**Page text:**

+===+

- Pretax earnings were $29.6 million, compared to $39.4 million in the prior year quarter
- Net earnings attributable to Stewart were $15.4 million compared to $34.7 million in the prior year quarter
- Title revenues increased 7.1 percent and mortgage services revenues decreased 36.5 percent
- Title segment pretax margin improved to 12.3 percent
- On a year-to-date basis, revenues increased $88.4 million to yield a $22.9 million increase in pretax earnings, an incremental margin of 25.9 percent
HOUSTON, Oct. 24, 2013 -- Stewart Information Services Corporation (NYSE: STC) today reported net earnings attributable to Stewart of $15.4 million, or $0.63 per diluted share, for the third quarter 2013, representing a decrease of $19.3 million from the third quarter 2012 net earnings of $34.7 million, or $1.45 per diluted share. Year-over-year comparisons of net earnings are adversely affected by income tax expense, as the third quarter 2013 experienced a more-typical income tax provision while the third quarter 2012 benefited from the utilization of net operating loss carryforwards.
Pretax earnings for the third quarter 2013 were $29.6 million, a decrease of $9.8 million over the third quarter 2012's $39.4 million. The decline in pretax earnings is attributable to an approximate $13.8 million decrease from the prior year quarter in our mortgage services segment, partially offset by improved results in our title segment.
For the first nine months of 2013, net earnings attributable to Stewart of $45.5 million, or $1.88 per diluted share, represent a decrease of $1.9 million from the same period in 2012. Pretax earnings for the first nine months of 2013 were $85.6 million, an increase of $22.9 million from the same period in 2012. Results for the first nine months of 2013 include a non-cash charge of $5.4 million, or $0.22 per share, relating to the early retirement of $37.8 million of our 6% Convertible Senior Notes due October 2014, as well as a gain of $1.7 million, or $0.07 per share, on non-title-related insurance policy proceeds (no tax benefit or expense is associated with either item; thus there was no tax-related effect on earnings per share).
Total revenues for the third quarter 2013 were $536.8 million, an increase of $16.1 million, or 3.1 percent, from $520.7 million for the third quarter 2012. Operating revenues increased 3.6 percent to $532.2 million in the third quarter 2013 compared to $513.8 million in the third quarter 2012. Compared to the third quarter 2012, title revenues increased 7.1 percent in the third quarter 2013, while mortgage services revenues decreased 36.5 percent. Total revenues for the first nine months of 2013 were $1,477.8 million, an increase of $88.4 million, or 6.4 percent, from $1,389.4 million for the same period in 2012.
"Our third quarter 2013 financial results reflect a changing industry environment. The steady improvement in the residential resale market was not sufficient to offset the decline in refinancing title orders, slowing the rate of revenue growth," said Matthew W. Morris, chief executive officer. "In addition, the ongoing improvement in the housing market, with the attendant reduction in distressed properties, resulted in our mortgage services revenues declining more than previously expected. Notwithstanding these factors, we remain committed to the long-term achievement of our strategic objectives of direct title market share growth and repositioning our mortgage services segment to focus on sustainable origination and servicing support."

+===+

**Dataset section:**

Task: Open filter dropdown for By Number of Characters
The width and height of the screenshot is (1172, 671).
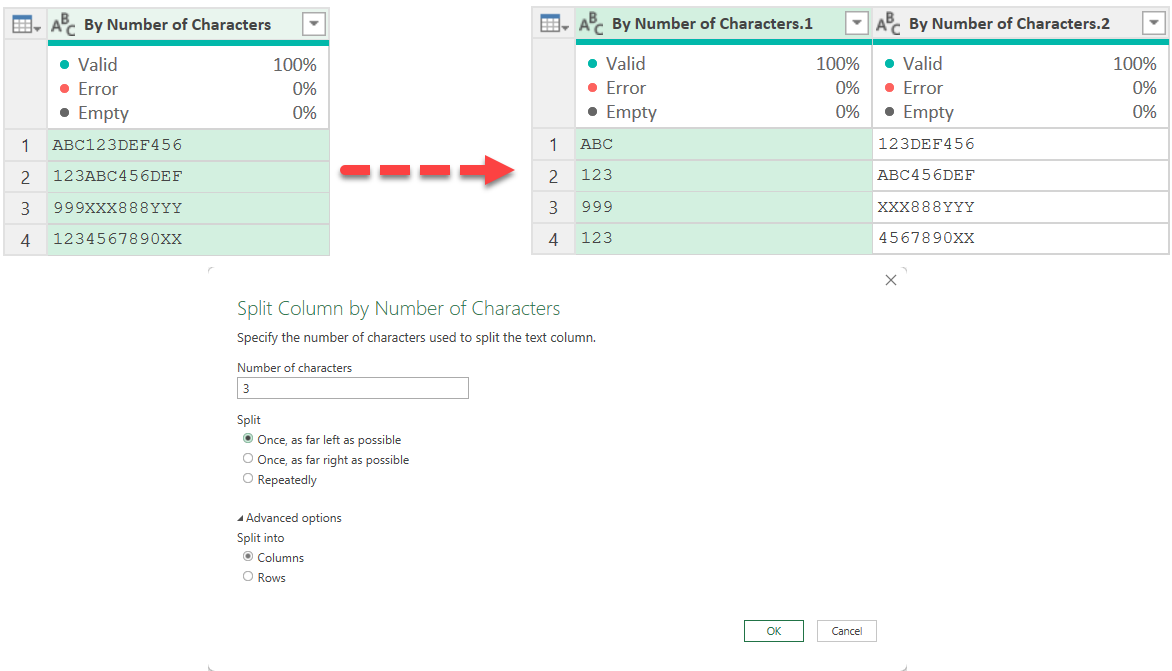Action: click(313, 25)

+===+

**Complete the following:**
• A. Rewrite the earnings release from "Pretax earnings for the third" to "our title segment.", replacing "title segment" with "title business".
• B. Answer these questions using the earnings release:
(i) What were net earnings attributable to Stewart per diluted share for the third quarter 2013?
(ii) What were total revenues for the first nine months of 2013?
(iii) Who is the chief executive officer?
• C. List every per-share dollar amount given in the earnings release.

**Solved problems:**
• A.
Pretax earnings for the third quarter 2013 were $29.6 million, a decrease of $9.8 million over the third quarter 2012's $39.4 million. The decline in pretax earnings is attributable to an approximate $13.8 million decrease from the prior year quarter in our mortgage services segment, partially offset by improved results in our title business.

• B.
(i) $0.63
(ii) $1,477.8 million
(iii) Matthew W. Morris

• C.
- $0.63
- $1.45
- $1.88
- $0.22
- $0.07